I saw the sun rise this morning, or at least the lightening of the cloud cover as day broke on another dull day in this long Roman winter. It is rare that I am up before five a.m., but I had to take Rafael Mamaril to the airport so he could return to his home in Ottowa, Canada. He spent a week here in the Curia doing the final stages of fine-tuning the computer code behind our new database. It might not seem like something to get excited over, unless you need to send out lots of mail or do statistics on Jesuit activity in communication around the world—then it starts to seem pretty darn amazing. Rafael is a whiz at this; his day job involves designing the database for the next census report in Canada, which is a project many times more complex than ours, but it is great to have someone at his level helping us.
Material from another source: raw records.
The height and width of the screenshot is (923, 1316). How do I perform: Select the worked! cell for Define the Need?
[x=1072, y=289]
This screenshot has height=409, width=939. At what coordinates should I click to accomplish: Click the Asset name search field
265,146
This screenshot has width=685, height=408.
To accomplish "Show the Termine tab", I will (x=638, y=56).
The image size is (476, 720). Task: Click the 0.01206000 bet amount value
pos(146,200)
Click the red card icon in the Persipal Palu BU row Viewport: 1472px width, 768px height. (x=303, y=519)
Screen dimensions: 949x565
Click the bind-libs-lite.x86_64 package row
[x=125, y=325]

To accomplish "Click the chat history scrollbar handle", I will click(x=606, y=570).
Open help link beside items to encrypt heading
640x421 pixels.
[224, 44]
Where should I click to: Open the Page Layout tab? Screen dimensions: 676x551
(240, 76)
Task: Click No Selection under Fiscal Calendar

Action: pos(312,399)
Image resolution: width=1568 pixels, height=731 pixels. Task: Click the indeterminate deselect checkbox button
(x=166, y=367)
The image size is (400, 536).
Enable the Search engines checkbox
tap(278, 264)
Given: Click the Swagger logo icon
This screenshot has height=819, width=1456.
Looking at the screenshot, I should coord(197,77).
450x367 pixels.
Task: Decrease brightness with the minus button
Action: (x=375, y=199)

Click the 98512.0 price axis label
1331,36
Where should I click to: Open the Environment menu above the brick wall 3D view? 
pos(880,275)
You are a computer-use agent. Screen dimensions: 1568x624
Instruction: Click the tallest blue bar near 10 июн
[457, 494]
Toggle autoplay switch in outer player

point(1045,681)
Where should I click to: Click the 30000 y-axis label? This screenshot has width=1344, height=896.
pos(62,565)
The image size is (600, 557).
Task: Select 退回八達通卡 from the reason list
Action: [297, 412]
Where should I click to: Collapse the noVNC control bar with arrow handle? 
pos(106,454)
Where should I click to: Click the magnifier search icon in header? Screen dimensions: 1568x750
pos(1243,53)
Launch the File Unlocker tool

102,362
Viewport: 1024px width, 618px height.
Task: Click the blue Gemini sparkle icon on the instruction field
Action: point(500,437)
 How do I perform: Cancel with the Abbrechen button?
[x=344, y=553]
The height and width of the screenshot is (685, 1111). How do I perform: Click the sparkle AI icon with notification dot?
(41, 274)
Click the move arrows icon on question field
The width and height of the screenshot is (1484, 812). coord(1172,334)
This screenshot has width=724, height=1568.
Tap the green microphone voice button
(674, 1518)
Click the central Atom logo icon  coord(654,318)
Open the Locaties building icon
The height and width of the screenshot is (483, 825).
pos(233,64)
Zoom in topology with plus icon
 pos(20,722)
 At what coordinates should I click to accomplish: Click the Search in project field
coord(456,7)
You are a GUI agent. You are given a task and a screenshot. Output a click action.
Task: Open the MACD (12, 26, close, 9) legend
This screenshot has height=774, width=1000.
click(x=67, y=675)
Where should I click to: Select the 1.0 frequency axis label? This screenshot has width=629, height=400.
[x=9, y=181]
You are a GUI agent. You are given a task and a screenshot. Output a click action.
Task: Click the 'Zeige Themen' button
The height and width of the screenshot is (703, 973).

Fortunately for us, a week was not long enough for him to get over jet lag and adapt to Roman time; when he would wake up in the middle of the night there was nothing he could do but turn the computer on and tweak some more code.

I dropped him off at the airport, then turned around and went back to bed myself (I am, after all, well adapted to Rome’s time and had no trouble getting back to sleep.) Then after pranzo Tom Roach, the secretary for education, joined me in a walk through the center of Rome. We were wandering down a side street when he caught the sound of music coming out of a small church whose doors are rarely open. (Which could be any one of hundreds in Rome, I mean the part about the doors never being open.) We popped inside and found that this church is now the home for the Catholic community of people from the Democratic Republic of Congo. A four-person choir was practicing their music: a male and a female vocalist, base player and keyboardist. Very lively, rhythmic music that somehow fit in with the dusty Baroque interior of the small church. We were joined by several other people drawn in by the music. Everyone was smiling, despite the chill in the air and the clouds outside. New life in the heart of Rome. It is always interesting here.

Tomorrow I take off for three weeks in Latin America. Jesus María Aguirre wrote and said that it gets up towards 30 degrees centrigade during the day and then cools off at night; the dry season has started and the sun is shining. Isn’t it wonderful that Father General wants me to visit the Jesuits in the provinces and support them in their work. And isn’t it wonderful that some of them have the good sense to do their apostolic work in places that are very attractive to visit in the middle of a Roman winter?